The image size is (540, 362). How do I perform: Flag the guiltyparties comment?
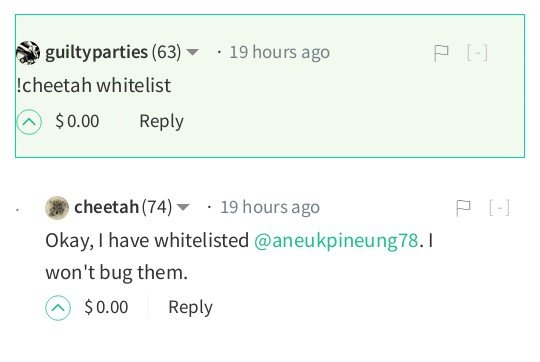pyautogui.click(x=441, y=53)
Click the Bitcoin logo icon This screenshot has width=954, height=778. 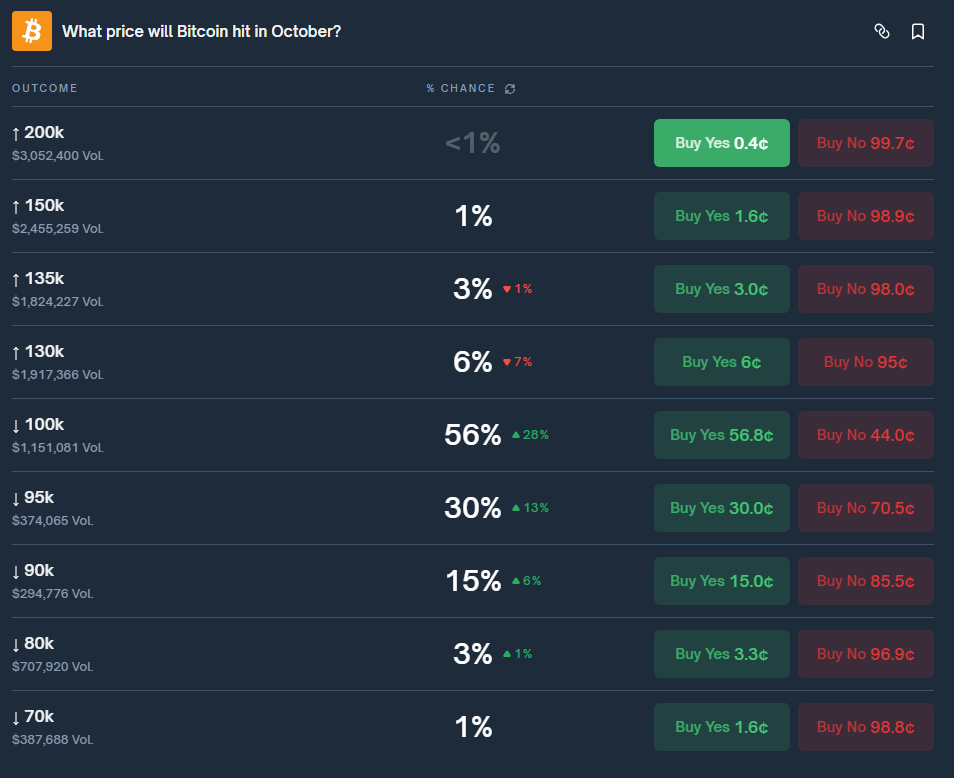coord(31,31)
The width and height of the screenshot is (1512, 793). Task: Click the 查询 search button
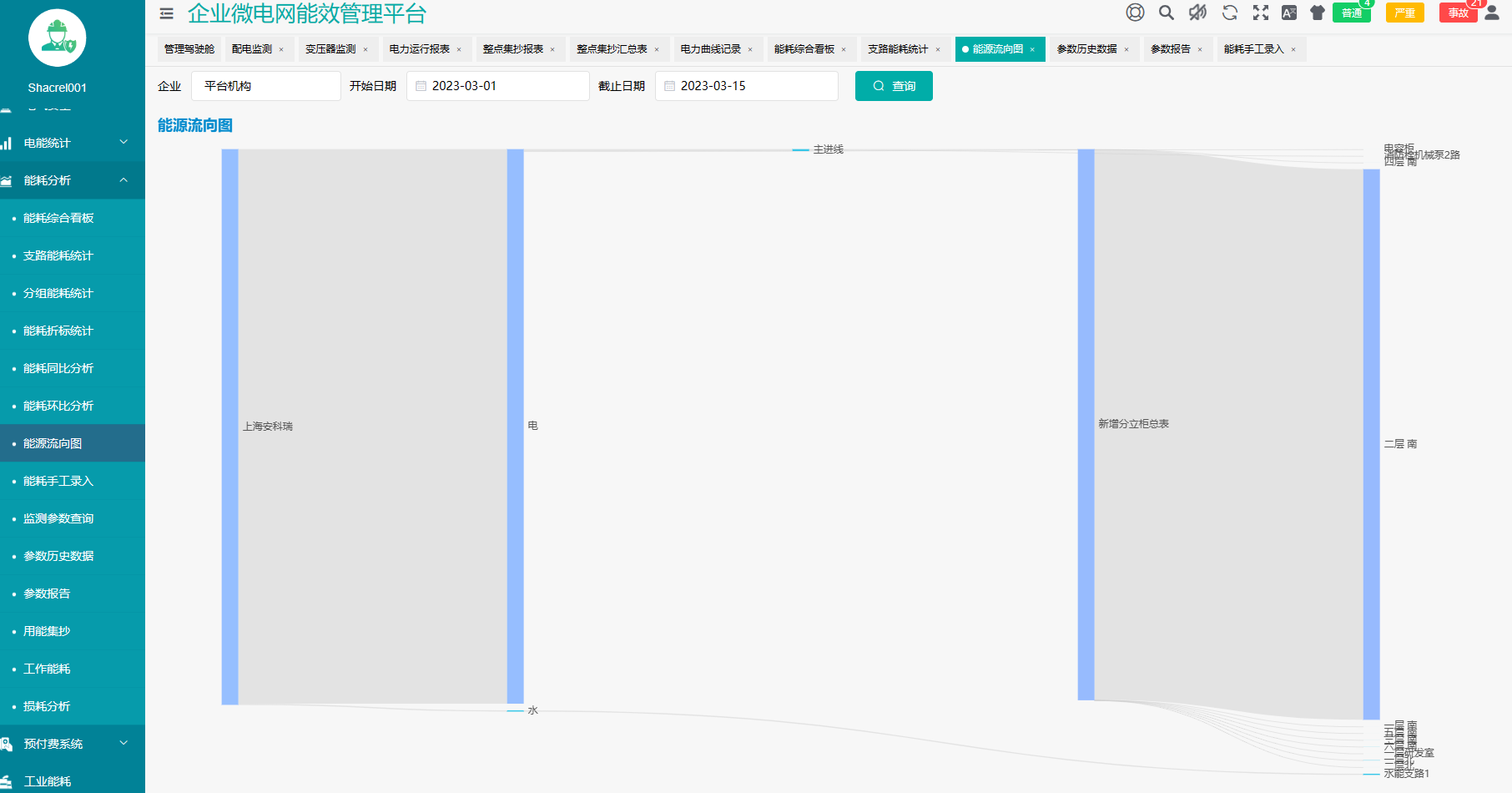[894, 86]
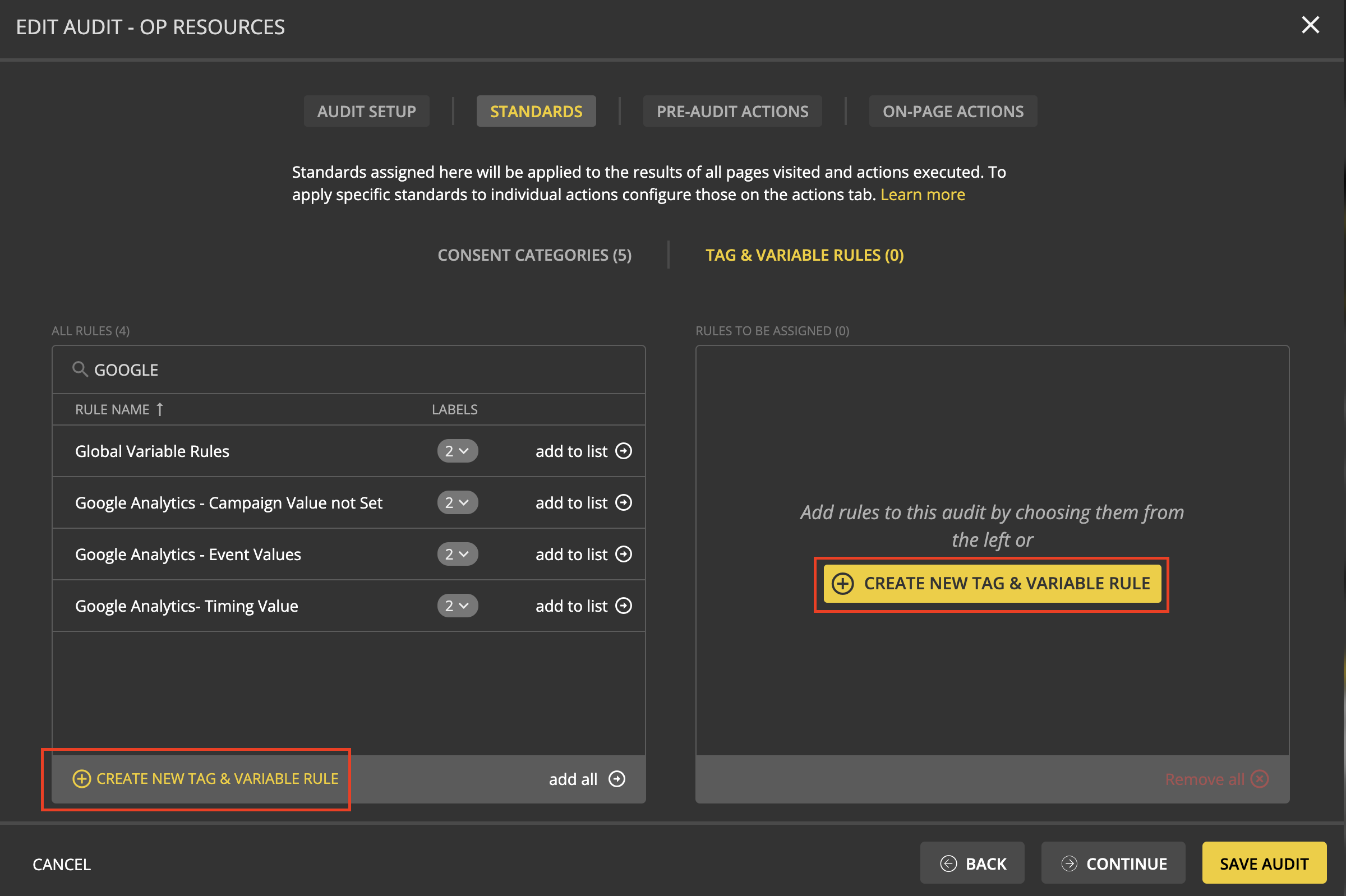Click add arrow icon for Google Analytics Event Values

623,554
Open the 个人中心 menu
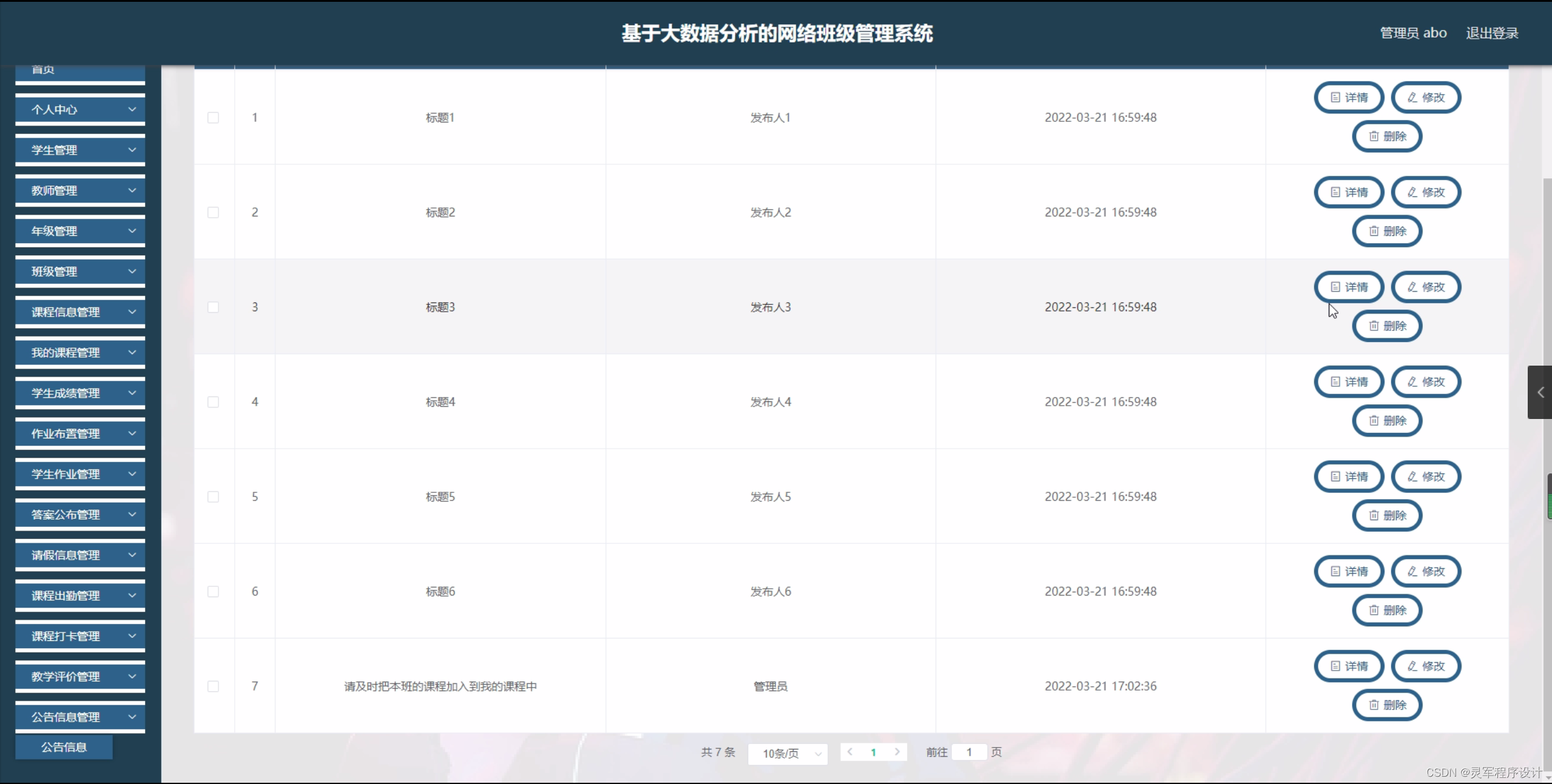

____________

- **Your instructions**
Could you copy the material above, word for word, from the line containing "The width and" through the end, including both ends, and leave out the pictures?

- **Output**
The width and height of the screenshot is (1512, 793). Task: Click the 查询 search button
[894, 86]
Click add arrow icon for Google Analytics Event Values

623,554
Open the 个人中心 menu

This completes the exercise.